— Дьюрька, ну опять ты обобщаешь! — возмущалась Елена. — А ты, а твоя мама — разве вы жадные, не порядочные люди?
— Это — исключения! — задорно выворачивался Дьюрька.
— А нас вообще и в жизни, и в истории интересуют только исключения, Дьюрька! — горячилась Елена. — Всё остальное — массовка, общий знаменатель, который можно легко сократить, выбросить на помойку! Всё, что не является исключением — лично мне не интересно. Меня интересует только то, что не может быть предсказано статистикой. Гении — всегда исключение. И именно они нас интересуют. Все обобщения — это посредственность. Интересно только чудо — происходящее вопреки гугнивым обобщениям. Интересен только внезапный необъяснимый феномен.
— Это наивный, дилетантский, ненаучный подход, — надувал щеки Дьюрька. — Историю, как и любую науку, интересуют только правила, подтвержденные многократным повторением. А чудес не бывает. Всё это выдумки.
— Да? А Чернобыль? — дразнила его Елена. — Какая «многократно повторенная» статистика могла предсказать, что случиться Чернобыль, и что Горби вынужден будет начать перестройку? А кто мог предсказать, что ты, секретарь комсомольской организации, станешь самым страстным антисоветчиком в школе?

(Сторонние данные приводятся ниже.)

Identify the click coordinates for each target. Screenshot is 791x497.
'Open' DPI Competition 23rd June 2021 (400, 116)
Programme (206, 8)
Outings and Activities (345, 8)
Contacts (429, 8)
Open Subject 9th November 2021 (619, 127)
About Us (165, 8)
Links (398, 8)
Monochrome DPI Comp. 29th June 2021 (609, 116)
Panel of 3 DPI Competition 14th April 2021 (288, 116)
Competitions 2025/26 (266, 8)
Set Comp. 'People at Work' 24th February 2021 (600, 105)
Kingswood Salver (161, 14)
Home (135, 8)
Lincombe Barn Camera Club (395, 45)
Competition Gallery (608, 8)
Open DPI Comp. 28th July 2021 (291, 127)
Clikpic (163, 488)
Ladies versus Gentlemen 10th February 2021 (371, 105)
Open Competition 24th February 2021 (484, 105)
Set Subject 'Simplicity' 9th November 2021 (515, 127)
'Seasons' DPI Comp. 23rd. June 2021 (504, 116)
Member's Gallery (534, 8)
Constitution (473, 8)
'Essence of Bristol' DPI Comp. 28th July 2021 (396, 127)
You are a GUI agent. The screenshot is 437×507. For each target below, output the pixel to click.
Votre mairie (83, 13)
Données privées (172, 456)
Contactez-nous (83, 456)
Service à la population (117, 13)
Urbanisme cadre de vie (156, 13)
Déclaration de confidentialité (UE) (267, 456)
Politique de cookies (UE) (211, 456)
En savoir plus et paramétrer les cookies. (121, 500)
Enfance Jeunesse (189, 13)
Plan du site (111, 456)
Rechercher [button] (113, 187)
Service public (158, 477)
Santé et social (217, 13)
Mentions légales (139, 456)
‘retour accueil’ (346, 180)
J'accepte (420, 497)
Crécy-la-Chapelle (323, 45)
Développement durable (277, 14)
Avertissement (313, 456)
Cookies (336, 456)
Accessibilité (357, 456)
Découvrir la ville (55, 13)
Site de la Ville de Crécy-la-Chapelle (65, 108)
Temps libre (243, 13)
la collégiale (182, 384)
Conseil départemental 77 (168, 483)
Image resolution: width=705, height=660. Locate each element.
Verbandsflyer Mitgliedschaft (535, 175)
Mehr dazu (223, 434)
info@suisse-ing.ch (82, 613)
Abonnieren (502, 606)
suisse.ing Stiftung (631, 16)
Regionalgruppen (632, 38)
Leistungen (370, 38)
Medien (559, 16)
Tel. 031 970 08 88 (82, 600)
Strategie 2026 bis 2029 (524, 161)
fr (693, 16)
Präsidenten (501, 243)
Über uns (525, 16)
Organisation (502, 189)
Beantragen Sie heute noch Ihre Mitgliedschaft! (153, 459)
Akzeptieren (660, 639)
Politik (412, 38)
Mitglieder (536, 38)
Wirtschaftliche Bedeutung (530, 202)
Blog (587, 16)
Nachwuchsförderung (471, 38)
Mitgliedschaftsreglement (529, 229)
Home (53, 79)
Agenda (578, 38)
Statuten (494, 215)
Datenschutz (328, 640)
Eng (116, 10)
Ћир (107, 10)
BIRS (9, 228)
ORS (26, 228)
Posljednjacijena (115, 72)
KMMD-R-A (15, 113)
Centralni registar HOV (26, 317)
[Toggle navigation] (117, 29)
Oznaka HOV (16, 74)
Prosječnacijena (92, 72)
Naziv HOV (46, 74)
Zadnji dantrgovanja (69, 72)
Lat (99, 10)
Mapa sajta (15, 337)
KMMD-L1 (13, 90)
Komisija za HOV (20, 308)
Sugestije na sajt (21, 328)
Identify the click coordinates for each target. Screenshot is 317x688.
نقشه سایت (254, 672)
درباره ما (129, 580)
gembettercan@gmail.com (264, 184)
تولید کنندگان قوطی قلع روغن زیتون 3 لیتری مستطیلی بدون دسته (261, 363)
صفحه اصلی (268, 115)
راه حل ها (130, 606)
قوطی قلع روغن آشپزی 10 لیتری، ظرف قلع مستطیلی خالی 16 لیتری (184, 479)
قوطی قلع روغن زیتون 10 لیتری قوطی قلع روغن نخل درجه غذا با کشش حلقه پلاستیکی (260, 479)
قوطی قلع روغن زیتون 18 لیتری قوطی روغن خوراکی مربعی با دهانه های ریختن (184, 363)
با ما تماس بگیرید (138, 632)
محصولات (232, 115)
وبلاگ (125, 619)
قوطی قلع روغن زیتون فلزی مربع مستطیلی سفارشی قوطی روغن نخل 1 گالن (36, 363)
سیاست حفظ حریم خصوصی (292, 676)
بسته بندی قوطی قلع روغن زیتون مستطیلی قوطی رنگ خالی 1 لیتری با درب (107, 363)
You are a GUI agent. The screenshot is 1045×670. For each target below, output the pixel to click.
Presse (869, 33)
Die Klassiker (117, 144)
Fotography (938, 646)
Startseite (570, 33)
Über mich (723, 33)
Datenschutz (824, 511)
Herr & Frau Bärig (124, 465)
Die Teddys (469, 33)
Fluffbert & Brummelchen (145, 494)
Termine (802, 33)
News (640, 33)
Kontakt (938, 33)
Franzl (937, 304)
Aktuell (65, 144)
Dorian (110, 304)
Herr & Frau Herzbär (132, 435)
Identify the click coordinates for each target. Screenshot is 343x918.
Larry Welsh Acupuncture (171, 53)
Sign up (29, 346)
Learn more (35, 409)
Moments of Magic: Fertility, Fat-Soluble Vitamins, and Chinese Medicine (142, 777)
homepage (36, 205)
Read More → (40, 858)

Дьюрька злился, и талдычил что-то про цены на нефть.
Отец Дьюрьки, химик, известный советский специалист по синтетическим полимерам, доктор наук Алексей Алексеевич Григорьев, тем временем, без всяких правил и статистик, недавно бросил жену и ушел из семьи к какой-то молодой женщине — и Дьюрька, оскорбившись за материнскую честь, с ним почти не общался.
— Ушел к какой-то проститутке! — заперев дверь в свою комнату, тихо полыхал гневом Дьюрька. — А еще предлагает мне с этой своей гулящей девкой, которая увела его из семьи, познакомится! Да хоть убей меня — никогда в жизни не пойду с ней встречаться! Это же все равно как если бы я плюнул в лицо собственной маме! — сжимал Дьюрька кулаки и скрежетал зубами.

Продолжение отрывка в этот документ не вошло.